Question

As observed from the top of a 60 m high lighthouse from the sea level, the angles of depression of 2 ships are 30° and 45° if one ship is exactly behind the other on the same side of the light house. Find the distance between the two ships?
(a) 20m
(b) 43.92m
(c) 54.9m
(d) 60.1m

Answer 1

Hint:First draw the figure according to the statements given in question then use tan 30° and tan 45° to find the distance of the ships from the light house then subtraction of the distance of the two ships from the lighthouse is equal to distance between the ships.

Complete step-by-step answer:
In the below figure, AB is the length of the lighthouse, point C and E are the ships. BC is the distance of the first ship from the lighthouse and BE is the distance of the second ship from the lighthouse and CE is the distance between the ships.

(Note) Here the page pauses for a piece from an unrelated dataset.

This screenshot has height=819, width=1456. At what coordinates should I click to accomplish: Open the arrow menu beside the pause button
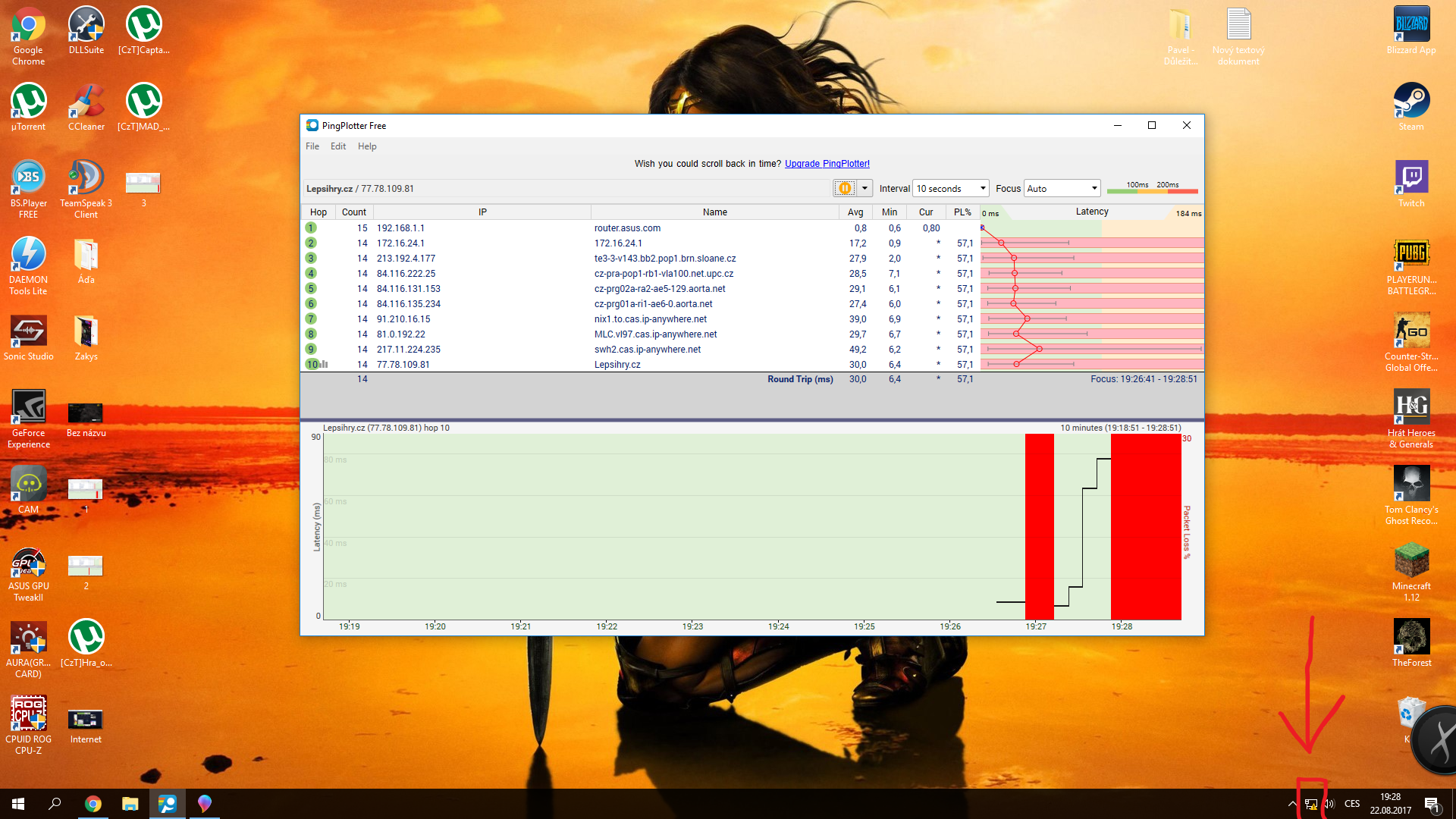pos(864,188)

It is given that the length of the light house is 60m so AB = 60m. Angle of depression of the ship at point E is 30° and the angle of depression of the ship at point C is 45°.
Now, we are going to find the distance of the ships from the lighthouse.
Distance of the ship at point E from the lighthouse (BE) is calculated below:
In right angled $\mathrm{\Delta }ABE$,
$\begin{array}{rl}& \tan {30}^0={\displaystyle \frac{AB}{BE}}\\ & \Rightarrow {\displaystyle \frac{1}{\sqrt{3}}}={\displaystyle \frac{60}{BE}}\\ & \Rightarrow BE=60\sqrt{3}\end{array}$
So, the distance of the ship at point E from the lighthouse is 60√3m.
Distance of the ship at point C from the lighthouse (CB) is calculated below:
In right angled $\mathrm{\Delta }ABC$,
$\begin{array}{rl}& \tan {45}^0={\displaystyle \frac{AB}{BC}}\\ & \Rightarrow 1={\displaystyle \frac{60}{BC}}\\ & \Rightarrow BC=60\end{array}$
So, the distance of the ship at point C from the lighthouse is 60m.
Now, distance between the ships (CE) is equal to the difference of the distance of the ship from the lighthouse at point C and distance of the ship from the lighthouse at E (BE – BC).
BE – BC = 60√3 – 60
               = 60(1.732 – 1)
               = 60(0.732)
               = 43.92
Hence, the distance between the two ships is 43.92m.
Hence, the correct option is (b).

Note: Angle of depression is always the angle from the horizontal line to the line of sight of the observer to the object. The angle of depression for the ship at point E is the angle between AF and AE for the ship at point E and angle of depression for ship at point C is the angle between AF and AC.
Don’t confuse the angle of depression as the angle between the lighthouse and the line of sight of an observer from the lighthouse to the ship. The angle of depression of the ship at point E is not the angle between AB and AE.